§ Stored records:
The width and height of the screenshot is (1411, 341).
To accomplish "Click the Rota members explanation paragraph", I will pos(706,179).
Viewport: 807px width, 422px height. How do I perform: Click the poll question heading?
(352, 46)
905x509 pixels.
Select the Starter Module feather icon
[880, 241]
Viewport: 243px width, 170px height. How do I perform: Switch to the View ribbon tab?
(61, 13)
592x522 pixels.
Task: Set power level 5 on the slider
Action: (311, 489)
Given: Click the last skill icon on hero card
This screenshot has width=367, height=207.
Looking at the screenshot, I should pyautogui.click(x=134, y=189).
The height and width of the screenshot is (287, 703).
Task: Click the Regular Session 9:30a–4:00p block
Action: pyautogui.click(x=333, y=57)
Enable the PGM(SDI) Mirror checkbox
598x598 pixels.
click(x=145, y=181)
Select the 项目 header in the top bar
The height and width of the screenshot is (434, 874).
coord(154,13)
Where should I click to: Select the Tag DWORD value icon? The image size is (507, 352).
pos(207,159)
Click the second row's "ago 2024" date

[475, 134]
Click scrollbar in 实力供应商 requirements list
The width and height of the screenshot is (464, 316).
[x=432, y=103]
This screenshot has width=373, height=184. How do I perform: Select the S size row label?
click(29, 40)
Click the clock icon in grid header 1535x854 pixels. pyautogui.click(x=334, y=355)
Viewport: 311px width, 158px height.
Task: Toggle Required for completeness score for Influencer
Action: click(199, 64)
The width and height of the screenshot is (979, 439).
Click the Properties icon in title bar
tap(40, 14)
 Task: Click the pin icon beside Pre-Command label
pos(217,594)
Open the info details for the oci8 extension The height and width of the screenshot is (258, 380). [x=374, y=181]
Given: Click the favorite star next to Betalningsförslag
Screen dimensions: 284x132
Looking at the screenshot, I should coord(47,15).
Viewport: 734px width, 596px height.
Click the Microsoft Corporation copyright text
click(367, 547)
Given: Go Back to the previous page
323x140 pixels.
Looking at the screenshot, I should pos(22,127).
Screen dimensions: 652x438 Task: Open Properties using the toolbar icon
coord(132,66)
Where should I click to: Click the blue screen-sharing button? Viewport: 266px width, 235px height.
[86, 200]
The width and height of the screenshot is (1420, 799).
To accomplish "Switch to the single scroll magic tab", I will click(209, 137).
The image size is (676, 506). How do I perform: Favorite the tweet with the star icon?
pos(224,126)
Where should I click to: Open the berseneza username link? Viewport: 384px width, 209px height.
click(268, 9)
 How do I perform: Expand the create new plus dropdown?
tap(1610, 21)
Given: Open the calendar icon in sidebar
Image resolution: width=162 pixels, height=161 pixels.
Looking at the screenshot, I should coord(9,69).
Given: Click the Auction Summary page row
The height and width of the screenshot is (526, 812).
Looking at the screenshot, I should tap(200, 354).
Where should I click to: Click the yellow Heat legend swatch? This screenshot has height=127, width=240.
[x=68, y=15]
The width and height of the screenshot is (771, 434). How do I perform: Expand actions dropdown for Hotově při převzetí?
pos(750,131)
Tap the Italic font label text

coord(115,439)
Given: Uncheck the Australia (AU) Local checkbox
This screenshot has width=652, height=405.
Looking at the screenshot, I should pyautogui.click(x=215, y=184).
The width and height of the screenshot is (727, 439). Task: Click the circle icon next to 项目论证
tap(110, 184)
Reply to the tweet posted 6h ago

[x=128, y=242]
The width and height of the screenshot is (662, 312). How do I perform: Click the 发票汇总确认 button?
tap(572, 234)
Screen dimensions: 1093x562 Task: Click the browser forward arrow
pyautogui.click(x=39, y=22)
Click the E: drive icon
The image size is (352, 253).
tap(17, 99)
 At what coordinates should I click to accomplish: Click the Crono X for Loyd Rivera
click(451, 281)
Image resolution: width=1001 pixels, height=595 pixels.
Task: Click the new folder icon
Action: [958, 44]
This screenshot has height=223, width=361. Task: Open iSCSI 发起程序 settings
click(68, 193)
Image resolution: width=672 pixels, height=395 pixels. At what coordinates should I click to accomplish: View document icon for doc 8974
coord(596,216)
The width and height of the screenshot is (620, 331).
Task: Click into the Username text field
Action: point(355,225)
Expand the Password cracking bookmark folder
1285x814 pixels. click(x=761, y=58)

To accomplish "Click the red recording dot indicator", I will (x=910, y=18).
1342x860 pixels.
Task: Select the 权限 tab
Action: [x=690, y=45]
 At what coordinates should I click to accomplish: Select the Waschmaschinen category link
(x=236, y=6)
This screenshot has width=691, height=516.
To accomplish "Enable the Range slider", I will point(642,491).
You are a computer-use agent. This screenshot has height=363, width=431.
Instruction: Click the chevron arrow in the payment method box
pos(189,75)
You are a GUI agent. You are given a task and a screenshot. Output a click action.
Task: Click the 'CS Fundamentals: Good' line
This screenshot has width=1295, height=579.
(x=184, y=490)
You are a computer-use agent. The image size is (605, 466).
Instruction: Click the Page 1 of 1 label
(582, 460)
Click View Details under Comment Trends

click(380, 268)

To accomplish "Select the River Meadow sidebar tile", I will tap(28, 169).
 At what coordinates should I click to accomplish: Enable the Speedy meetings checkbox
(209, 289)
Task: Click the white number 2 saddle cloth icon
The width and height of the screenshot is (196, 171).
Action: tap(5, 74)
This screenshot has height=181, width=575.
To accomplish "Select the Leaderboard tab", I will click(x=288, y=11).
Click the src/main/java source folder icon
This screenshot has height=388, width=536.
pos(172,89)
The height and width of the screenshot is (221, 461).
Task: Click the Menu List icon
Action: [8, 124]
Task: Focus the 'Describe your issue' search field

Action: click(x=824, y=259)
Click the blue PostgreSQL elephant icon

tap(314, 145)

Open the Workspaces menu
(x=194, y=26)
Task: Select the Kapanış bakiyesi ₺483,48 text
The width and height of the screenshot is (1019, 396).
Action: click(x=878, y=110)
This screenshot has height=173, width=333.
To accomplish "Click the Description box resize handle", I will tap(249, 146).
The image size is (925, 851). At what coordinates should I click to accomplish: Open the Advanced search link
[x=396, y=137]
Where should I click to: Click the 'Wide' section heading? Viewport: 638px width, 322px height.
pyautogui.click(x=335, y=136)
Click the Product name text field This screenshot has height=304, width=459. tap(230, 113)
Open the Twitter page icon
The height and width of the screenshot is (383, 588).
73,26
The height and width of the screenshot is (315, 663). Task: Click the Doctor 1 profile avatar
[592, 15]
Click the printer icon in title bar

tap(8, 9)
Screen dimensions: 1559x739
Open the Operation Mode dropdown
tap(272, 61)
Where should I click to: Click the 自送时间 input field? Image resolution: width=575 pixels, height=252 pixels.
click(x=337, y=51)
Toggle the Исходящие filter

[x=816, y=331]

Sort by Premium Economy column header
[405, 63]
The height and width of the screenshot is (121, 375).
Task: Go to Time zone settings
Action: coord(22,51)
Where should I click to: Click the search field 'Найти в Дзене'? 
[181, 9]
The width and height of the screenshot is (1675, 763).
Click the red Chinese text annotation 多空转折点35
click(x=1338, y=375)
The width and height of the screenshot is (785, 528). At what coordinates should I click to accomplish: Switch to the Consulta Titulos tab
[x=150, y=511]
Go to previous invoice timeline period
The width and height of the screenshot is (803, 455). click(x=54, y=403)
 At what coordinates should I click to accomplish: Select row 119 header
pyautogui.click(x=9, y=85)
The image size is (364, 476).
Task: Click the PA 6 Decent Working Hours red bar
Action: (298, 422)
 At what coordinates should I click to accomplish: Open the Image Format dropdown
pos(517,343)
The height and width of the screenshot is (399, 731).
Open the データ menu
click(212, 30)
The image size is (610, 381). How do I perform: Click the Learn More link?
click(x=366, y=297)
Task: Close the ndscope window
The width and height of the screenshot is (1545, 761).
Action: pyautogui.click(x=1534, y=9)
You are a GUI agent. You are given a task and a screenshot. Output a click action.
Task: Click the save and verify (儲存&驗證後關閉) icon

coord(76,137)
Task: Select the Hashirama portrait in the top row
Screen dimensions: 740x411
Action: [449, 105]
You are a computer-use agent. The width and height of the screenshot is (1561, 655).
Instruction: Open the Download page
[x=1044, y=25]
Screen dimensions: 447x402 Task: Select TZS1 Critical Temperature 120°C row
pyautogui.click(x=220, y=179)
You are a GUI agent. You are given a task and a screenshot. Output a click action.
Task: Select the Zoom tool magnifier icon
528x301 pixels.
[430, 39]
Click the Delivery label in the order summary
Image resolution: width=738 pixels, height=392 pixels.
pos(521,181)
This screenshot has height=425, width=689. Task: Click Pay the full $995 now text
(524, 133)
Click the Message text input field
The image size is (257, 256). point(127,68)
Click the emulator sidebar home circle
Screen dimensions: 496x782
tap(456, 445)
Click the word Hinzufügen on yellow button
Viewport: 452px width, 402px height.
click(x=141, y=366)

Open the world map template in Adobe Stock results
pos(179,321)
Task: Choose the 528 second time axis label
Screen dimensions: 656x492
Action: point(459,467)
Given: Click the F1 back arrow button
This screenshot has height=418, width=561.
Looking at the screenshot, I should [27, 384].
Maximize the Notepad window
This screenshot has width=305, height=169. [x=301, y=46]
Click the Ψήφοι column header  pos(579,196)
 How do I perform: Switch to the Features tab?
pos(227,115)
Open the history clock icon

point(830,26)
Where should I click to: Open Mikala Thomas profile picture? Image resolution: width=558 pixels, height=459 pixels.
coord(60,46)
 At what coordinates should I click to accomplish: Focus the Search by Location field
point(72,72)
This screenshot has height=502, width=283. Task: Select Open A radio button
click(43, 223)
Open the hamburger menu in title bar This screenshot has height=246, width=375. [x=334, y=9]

§ Activity: Please copy the lines above from the line with "This screenshot has width=373, height=184." up to and including the line with "The width and height of the screenshot is (1420, 799).", exactly as written and with nothing else.

§ Output:
This screenshot has width=373, height=184. How do I perform: Select the S size row label?
click(29, 40)
Click the clock icon in grid header 1535x854 pixels. pyautogui.click(x=334, y=355)
Viewport: 311px width, 158px height.
Task: Toggle Required for completeness score for Influencer
Action: click(199, 64)
The width and height of the screenshot is (979, 439).
Click the Properties icon in title bar
tap(40, 14)
 Task: Click the pin icon beside Pre-Command label
pos(217,594)
Open the info details for the oci8 extension The height and width of the screenshot is (258, 380). [x=374, y=181]
Given: Click the favorite star next to Betalningsförslag
Screen dimensions: 284x132
Looking at the screenshot, I should coord(47,15).
Viewport: 734px width, 596px height.
Click the Microsoft Corporation copyright text
click(367, 547)
Given: Go Back to the previous page
323x140 pixels.
Looking at the screenshot, I should pos(22,127).
Screen dimensions: 652x438 Task: Open Properties using the toolbar icon
coord(132,66)
Where should I click to: Click the blue screen-sharing button? Viewport: 266px width, 235px height.
[86, 200]
The width and height of the screenshot is (1420, 799).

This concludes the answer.